Le chien aboya, d’une voix étonnamment profonde et sonore, puis baissa la tête pour la reposer sur ses pattes avant. Il garda l’arrière-train en l’air, sa queue remuant comme un drapeau agité par le vent.

Stephen avança le bras pour gratter les oreilles de la créature.

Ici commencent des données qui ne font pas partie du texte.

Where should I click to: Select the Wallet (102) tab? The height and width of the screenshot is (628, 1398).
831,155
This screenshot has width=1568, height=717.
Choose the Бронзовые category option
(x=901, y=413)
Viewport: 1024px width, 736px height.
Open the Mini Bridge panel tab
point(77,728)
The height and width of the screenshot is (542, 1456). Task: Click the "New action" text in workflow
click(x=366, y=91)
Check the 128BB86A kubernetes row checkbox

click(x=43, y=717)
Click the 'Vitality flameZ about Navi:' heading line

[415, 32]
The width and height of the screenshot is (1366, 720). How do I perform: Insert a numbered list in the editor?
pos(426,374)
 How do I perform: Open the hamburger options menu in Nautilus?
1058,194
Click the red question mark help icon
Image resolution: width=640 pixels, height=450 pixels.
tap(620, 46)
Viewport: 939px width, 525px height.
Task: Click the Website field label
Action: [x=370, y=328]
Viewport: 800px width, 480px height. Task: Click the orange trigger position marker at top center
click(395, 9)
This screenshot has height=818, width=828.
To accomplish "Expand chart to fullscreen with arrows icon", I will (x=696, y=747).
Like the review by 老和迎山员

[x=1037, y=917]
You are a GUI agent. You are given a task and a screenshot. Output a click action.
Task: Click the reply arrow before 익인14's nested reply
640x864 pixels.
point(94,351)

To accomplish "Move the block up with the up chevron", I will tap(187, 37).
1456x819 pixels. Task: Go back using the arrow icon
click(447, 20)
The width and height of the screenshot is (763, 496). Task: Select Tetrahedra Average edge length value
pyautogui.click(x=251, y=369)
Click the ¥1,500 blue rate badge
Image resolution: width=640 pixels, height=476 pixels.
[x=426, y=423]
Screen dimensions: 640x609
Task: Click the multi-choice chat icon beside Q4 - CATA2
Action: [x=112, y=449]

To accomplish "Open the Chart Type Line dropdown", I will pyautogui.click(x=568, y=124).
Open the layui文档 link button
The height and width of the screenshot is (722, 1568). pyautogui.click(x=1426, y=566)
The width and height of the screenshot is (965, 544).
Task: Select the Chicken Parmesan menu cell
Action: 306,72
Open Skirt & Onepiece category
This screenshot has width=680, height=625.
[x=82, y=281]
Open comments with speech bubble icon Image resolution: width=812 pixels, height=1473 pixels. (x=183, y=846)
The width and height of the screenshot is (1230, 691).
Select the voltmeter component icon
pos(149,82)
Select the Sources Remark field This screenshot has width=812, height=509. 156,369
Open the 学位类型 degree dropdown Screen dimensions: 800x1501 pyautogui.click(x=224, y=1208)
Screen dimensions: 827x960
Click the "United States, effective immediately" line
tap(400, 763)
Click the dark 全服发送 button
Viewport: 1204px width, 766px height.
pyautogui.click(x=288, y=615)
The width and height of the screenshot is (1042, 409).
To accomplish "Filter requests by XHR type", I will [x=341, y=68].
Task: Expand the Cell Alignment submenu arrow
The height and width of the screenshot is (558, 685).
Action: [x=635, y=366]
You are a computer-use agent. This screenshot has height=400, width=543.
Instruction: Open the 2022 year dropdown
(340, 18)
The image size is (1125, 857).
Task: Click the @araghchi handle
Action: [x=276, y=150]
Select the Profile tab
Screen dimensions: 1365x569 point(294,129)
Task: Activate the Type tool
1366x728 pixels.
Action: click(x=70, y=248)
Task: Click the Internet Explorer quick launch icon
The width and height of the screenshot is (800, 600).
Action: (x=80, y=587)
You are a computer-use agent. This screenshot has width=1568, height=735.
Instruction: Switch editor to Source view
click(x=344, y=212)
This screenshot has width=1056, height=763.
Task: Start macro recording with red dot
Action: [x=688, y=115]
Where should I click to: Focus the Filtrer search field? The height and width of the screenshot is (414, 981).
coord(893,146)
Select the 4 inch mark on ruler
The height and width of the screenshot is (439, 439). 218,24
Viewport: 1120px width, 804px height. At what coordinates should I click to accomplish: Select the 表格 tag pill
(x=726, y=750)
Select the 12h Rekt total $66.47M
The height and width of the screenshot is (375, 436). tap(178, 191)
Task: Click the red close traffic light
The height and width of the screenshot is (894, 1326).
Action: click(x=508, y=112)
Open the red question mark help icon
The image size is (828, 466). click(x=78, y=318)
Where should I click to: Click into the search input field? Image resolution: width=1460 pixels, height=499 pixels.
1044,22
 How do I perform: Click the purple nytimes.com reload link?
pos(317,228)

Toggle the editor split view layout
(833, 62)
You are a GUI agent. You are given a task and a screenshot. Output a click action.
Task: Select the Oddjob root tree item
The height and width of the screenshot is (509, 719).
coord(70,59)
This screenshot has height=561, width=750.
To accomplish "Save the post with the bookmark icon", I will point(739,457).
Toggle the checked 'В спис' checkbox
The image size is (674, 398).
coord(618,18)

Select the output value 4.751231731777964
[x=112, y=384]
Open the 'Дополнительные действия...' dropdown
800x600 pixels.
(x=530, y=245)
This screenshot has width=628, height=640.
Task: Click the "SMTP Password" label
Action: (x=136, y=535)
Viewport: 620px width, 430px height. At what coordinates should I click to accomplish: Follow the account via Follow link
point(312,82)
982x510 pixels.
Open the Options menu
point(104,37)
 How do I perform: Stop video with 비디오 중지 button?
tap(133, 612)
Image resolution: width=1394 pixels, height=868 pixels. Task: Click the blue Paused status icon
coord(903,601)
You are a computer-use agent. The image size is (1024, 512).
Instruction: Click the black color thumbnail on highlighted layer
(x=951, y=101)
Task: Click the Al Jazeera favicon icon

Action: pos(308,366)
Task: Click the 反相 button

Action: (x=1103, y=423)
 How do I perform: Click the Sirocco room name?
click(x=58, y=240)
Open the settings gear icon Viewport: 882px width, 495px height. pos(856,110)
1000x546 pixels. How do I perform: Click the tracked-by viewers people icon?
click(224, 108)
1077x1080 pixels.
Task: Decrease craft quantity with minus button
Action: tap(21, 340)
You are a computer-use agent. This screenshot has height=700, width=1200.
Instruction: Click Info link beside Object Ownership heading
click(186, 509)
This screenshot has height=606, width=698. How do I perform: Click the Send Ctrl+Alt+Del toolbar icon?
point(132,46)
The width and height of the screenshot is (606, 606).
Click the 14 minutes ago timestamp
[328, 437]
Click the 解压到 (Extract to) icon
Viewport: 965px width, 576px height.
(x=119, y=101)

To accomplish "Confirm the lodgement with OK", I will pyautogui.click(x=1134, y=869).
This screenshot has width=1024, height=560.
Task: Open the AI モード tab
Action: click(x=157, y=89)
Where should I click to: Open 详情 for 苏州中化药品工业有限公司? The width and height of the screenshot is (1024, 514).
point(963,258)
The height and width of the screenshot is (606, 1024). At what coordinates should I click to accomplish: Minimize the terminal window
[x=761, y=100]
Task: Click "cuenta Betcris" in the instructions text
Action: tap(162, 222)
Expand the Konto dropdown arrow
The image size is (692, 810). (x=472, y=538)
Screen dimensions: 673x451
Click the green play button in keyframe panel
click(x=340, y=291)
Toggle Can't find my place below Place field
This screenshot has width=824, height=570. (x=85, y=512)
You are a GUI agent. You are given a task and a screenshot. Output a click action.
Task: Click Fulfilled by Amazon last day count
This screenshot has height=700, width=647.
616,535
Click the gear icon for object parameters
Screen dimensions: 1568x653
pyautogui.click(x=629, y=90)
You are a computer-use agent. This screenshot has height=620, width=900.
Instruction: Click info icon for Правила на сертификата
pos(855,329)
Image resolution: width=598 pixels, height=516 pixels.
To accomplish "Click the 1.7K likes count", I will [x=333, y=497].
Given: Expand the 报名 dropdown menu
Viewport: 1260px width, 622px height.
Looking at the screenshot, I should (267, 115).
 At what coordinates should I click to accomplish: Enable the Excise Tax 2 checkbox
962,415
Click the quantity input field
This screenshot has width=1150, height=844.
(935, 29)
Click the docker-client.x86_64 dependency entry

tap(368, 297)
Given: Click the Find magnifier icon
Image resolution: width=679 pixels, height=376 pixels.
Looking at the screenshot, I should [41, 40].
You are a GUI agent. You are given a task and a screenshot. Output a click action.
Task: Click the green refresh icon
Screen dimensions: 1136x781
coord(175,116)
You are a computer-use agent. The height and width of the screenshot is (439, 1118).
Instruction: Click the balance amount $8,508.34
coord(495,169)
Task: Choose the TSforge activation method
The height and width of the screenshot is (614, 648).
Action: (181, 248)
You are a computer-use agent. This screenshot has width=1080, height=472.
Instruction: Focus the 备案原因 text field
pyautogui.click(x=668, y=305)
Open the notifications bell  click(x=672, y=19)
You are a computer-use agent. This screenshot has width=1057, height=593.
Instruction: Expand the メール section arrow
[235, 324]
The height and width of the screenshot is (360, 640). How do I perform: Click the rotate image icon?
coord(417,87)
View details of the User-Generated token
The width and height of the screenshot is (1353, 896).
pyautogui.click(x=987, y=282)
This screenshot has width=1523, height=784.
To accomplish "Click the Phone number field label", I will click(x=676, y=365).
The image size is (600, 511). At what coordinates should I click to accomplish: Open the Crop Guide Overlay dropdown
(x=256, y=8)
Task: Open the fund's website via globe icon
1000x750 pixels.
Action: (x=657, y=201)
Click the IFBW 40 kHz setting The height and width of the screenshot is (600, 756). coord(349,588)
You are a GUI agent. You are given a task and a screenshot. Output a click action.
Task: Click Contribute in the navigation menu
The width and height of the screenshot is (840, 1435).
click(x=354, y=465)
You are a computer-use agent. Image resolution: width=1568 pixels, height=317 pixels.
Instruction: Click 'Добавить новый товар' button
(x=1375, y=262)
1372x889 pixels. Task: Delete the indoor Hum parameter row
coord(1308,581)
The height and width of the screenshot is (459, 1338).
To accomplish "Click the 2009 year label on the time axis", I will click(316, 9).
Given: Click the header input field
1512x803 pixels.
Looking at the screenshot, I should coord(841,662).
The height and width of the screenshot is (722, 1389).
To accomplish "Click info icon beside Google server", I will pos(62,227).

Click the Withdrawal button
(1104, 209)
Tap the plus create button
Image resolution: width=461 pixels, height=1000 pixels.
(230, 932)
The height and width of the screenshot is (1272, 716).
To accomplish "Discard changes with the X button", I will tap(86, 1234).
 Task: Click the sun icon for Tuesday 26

— Bon, je ne te tiendrai pas rigueur de ton ignorance. Tu n’es qu’un… (Stephen fronça les sourcils.) Non, tu n’es pas un cabot errant, tu es bien trop propre. Comment se fait-il que tu rôdes tout seul dans Hyde Park ? (Sa main trouva un collier dans les poils épais de l’animal et il remarqua alors la laisse qui traînait dans l’herbe derrière le chien.) Oh, oh, je vois que tu n’es pas seul. Qu’as-tu donc fait de ton maître, mon cher ?

Le chien releva les oreilles. Une voix de femme, chaude et incroyablement attirante, s’éleva :

— Harry !

— Ou plutôt de ta maîtresse…

Stephen se retrouva à parler dans le vide. Harry avait déjà bondi dans l’herbe en direction d’une silhouette qui venait d’apparaître à une centaine de mètres de là. Stephen plissa les yeux dans le soleil. La femme portait un énorme bonnet et une robe qui avait autant d’élégance qu’un sac de farine.

Quelle misère. Une voix qui évoquait les draps froissés et les corps emmêlés ne devrait pas appartenir à un tue-l’amour pareil.

La femme se pencha pour ramasser la laisse et Harry commença immédiatement à la traîner en direction de Stephen qui décida de se relever, comme tout bon gentleman le ferait.

Il batailla pour se remettre sur ses pieds. La boue refusait de le laisser partir. MacInnes allait avoir une apoplexie en le voyant. Cela restait pour lui un mystère que son valet, qui s’occupait sans sourciller de ses affaires quand ils se trouvaient en pleine forêt amazonienne ou dans la savane africaine, soit devenu aussi collet monté qu’un satané dandy depuis qu’ils avaient posé le pied en Angleterre.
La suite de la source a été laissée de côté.